##### SUPPLIED ENTRIES #####
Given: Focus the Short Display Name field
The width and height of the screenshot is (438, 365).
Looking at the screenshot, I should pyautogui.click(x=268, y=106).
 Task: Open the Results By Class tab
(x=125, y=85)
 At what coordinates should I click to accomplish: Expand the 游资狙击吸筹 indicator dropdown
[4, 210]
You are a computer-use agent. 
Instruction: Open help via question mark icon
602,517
#####
##### SUPPLIED ENTRIES #####
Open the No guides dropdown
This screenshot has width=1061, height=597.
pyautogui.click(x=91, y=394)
#####
EXERCISE AIM. Please pick out every line above that contains the word "should" and copy each one. Case counts.

REPLY TO THE EXERCISE.
Looking at the screenshot, I should pyautogui.click(x=268, y=106).
 At what coordinates should I click to accomplish: Expand the 游资狙击吸筹 indicator dropdown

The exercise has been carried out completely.